───── SUPPLIED MATERIAL ─────
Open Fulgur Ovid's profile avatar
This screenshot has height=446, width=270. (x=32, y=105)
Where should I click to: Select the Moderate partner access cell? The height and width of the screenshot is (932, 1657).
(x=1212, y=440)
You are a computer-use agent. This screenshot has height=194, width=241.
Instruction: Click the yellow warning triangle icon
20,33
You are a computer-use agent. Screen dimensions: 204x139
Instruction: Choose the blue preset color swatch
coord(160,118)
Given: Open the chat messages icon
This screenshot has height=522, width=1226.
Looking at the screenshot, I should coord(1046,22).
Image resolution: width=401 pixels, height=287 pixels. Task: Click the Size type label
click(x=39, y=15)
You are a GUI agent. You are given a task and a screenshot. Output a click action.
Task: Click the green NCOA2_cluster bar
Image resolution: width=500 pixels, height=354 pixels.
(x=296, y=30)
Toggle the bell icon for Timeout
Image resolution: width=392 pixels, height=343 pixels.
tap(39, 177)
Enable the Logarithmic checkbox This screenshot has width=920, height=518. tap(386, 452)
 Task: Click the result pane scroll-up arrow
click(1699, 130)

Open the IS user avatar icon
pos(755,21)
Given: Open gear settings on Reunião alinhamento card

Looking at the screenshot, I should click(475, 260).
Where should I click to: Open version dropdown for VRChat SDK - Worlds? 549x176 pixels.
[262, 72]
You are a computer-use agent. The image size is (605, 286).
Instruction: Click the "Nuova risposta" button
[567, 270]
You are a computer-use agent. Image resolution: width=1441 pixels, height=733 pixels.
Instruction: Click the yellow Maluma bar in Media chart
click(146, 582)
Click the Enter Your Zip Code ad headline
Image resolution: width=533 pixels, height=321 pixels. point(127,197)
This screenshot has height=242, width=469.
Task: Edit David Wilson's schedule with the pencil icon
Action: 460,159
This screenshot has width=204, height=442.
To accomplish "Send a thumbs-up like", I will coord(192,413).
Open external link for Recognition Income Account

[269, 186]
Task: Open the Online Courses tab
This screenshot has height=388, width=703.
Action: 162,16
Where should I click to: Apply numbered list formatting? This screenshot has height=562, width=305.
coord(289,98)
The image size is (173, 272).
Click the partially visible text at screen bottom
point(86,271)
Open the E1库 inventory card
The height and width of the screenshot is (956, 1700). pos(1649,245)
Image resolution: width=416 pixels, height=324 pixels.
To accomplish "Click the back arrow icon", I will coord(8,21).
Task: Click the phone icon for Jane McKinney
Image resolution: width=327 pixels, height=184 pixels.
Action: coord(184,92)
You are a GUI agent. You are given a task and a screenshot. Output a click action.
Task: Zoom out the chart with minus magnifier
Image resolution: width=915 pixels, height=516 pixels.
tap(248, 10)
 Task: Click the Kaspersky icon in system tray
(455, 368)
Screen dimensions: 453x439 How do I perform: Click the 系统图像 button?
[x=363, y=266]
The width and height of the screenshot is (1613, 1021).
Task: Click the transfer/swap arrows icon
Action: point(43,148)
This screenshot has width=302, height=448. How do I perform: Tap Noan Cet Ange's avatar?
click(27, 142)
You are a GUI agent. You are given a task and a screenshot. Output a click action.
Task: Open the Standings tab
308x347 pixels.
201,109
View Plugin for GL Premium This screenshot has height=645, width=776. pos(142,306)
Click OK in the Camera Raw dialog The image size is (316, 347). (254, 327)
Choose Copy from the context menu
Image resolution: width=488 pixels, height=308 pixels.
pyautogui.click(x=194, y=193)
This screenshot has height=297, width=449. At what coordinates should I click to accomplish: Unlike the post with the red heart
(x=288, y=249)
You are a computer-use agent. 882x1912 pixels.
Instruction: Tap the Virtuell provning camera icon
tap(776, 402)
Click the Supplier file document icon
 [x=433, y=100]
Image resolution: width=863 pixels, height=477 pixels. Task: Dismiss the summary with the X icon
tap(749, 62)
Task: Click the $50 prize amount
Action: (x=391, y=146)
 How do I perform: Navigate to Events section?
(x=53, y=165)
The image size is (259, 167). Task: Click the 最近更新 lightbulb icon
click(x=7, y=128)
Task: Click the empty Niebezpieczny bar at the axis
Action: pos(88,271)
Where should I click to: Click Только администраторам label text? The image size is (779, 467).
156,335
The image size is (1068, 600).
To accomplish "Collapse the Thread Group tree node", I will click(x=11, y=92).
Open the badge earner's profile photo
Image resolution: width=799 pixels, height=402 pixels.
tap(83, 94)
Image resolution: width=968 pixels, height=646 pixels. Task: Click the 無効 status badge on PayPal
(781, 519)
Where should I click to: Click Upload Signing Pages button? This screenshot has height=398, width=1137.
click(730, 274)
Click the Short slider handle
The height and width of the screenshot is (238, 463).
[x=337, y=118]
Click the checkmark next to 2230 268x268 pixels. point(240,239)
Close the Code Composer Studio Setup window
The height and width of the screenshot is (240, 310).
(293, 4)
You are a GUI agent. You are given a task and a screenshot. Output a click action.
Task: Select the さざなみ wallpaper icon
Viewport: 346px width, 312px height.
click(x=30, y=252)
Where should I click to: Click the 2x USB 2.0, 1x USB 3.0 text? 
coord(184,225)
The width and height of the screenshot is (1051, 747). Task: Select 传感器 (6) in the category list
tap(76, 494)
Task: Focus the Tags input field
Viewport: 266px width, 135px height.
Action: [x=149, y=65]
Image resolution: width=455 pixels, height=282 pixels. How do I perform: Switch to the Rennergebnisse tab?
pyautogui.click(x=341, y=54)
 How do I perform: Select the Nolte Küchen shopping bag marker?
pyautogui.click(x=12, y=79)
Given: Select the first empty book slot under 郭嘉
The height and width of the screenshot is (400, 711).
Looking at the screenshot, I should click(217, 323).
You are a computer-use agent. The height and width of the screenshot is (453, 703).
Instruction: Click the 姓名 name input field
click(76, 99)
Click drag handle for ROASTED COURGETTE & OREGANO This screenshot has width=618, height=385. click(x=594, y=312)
─────
[TASK REQUIREMENTS] Repeat the data exactly as it was given above.

[RESPONSE TO THE EXERCISE]
Open Fulgur Ovid's profile avatar
This screenshot has height=446, width=270. (x=32, y=105)
Where should I click to: Select the Moderate partner access cell? The height and width of the screenshot is (932, 1657).
(x=1212, y=440)
You are a computer-use agent. This screenshot has height=194, width=241.
Instruction: Click the yellow warning triangle icon
20,33
You are a computer-use agent. Screen dimensions: 204x139
Instruction: Choose the blue preset color swatch
coord(160,118)
Given: Open the chat messages icon
This screenshot has height=522, width=1226.
Looking at the screenshot, I should coord(1046,22).
Image resolution: width=401 pixels, height=287 pixels. Task: Click the Size type label
click(x=39, y=15)
You are a GUI agent. You are given a task and a screenshot. Output a click action.
Task: Click the green NCOA2_cluster bar
Image resolution: width=500 pixels, height=354 pixels.
(x=296, y=30)
Toggle the bell icon for Timeout
Image resolution: width=392 pixels, height=343 pixels.
tap(39, 177)
Enable the Logarithmic checkbox This screenshot has width=920, height=518. tap(386, 452)
 Task: Click the result pane scroll-up arrow
click(1699, 130)

Open the IS user avatar icon
pos(755,21)
Given: Open gear settings on Reunião alinhamento card

Looking at the screenshot, I should click(475, 260).
Where should I click to: Open version dropdown for VRChat SDK - Worlds? 549x176 pixels.
[262, 72]
You are a computer-use agent. The image size is (605, 286).
Instruction: Click the "Nuova risposta" button
[567, 270]
You are a computer-use agent. Image resolution: width=1441 pixels, height=733 pixels.
Instruction: Click the yellow Maluma bar in Media chart
click(146, 582)
Click the Enter Your Zip Code ad headline
Image resolution: width=533 pixels, height=321 pixels. point(127,197)
This screenshot has height=242, width=469.
Task: Edit David Wilson's schedule with the pencil icon
Action: 460,159
This screenshot has width=204, height=442.
To accomplish "Send a thumbs-up like", I will coord(192,413).
Open external link for Recognition Income Account

[269, 186]
Task: Open the Online Courses tab
This screenshot has height=388, width=703.
Action: 162,16
Where should I click to: Apply numbered list formatting? This screenshot has height=562, width=305.
coord(289,98)
The image size is (173, 272).
Click the partially visible text at screen bottom
point(86,271)
Open the E1库 inventory card
The height and width of the screenshot is (956, 1700). pos(1649,245)
Image resolution: width=416 pixels, height=324 pixels.
To accomplish "Click the back arrow icon", I will coord(8,21).
Task: Click the phone icon for Jane McKinney
Image resolution: width=327 pixels, height=184 pixels.
Action: coord(184,92)
You are a GUI agent. You are given a task and a screenshot. Output a click action.
Task: Zoom out the chart with minus magnifier
Image resolution: width=915 pixels, height=516 pixels.
tap(248, 10)
 Task: Click the Kaspersky icon in system tray
(455, 368)
Screen dimensions: 453x439 How do I perform: Click the 系统图像 button?
[x=363, y=266]
The width and height of the screenshot is (1613, 1021).
Task: Click the transfer/swap arrows icon
Action: point(43,148)
This screenshot has width=302, height=448. How do I perform: Tap Noan Cet Ange's avatar?
click(27, 142)
You are a GUI agent. You are given a task and a screenshot. Output a click action.
Task: Open the Standings tab
308x347 pixels.
201,109
View Plugin for GL Premium This screenshot has height=645, width=776. pos(142,306)
Click OK in the Camera Raw dialog The image size is (316, 347). (254, 327)
Choose Copy from the context menu
Image resolution: width=488 pixels, height=308 pixels.
pyautogui.click(x=194, y=193)
This screenshot has height=297, width=449. At what coordinates should I click to accomplish: Unlike the post with the red heart
(x=288, y=249)
You are a computer-use agent. 882x1912 pixels.
Instruction: Tap the Virtuell provning camera icon
tap(776, 402)
Click the Supplier file document icon
 [x=433, y=100]
Image resolution: width=863 pixels, height=477 pixels. Task: Dismiss the summary with the X icon
tap(749, 62)
Task: Click the $50 prize amount
Action: (x=391, y=146)
 How do I perform: Navigate to Events section?
(x=53, y=165)
The image size is (259, 167). Task: Click the 最近更新 lightbulb icon
click(x=7, y=128)
Task: Click the empty Niebezpieczny bar at the axis
Action: pos(88,271)
Where should I click to: Click Только администраторам label text? The image size is (779, 467).
156,335
The image size is (1068, 600).
To accomplish "Collapse the Thread Group tree node", I will click(x=11, y=92).
Open the badge earner's profile photo
Image resolution: width=799 pixels, height=402 pixels.
tap(83, 94)
Image resolution: width=968 pixels, height=646 pixels. Task: Click the 無効 status badge on PayPal
(781, 519)
Where should I click to: Click Upload Signing Pages button? This screenshot has height=398, width=1137.
click(730, 274)
Click the Short slider handle
The height and width of the screenshot is (238, 463).
[x=337, y=118]
Click the checkmark next to 2230 268x268 pixels. point(240,239)
Close the Code Composer Studio Setup window
The height and width of the screenshot is (240, 310).
(293, 4)
You are a GUI agent. You are given a task and a screenshot. Output a click action.
Task: Select the さざなみ wallpaper icon
Viewport: 346px width, 312px height.
click(x=30, y=252)
Where should I click to: Click the 2x USB 2.0, 1x USB 3.0 text? 
coord(184,225)
The width and height of the screenshot is (1051, 747). Task: Select 传感器 (6) in the category list
tap(76, 494)
Task: Focus the Tags input field
Viewport: 266px width, 135px height.
Action: [x=149, y=65]
Image resolution: width=455 pixels, height=282 pixels. How do I perform: Switch to the Rennergebnisse tab?
pyautogui.click(x=341, y=54)
 How do I perform: Select the Nolte Küchen shopping bag marker?
pyautogui.click(x=12, y=79)
Given: Select the first empty book slot under 郭嘉
The height and width of the screenshot is (400, 711).
Looking at the screenshot, I should click(217, 323).
You are a computer-use agent. The height and width of the screenshot is (453, 703).
Instruction: Click the 姓名 name input field
click(76, 99)
Click drag handle for ROASTED COURGETTE & OREGANO This screenshot has width=618, height=385. click(x=594, y=312)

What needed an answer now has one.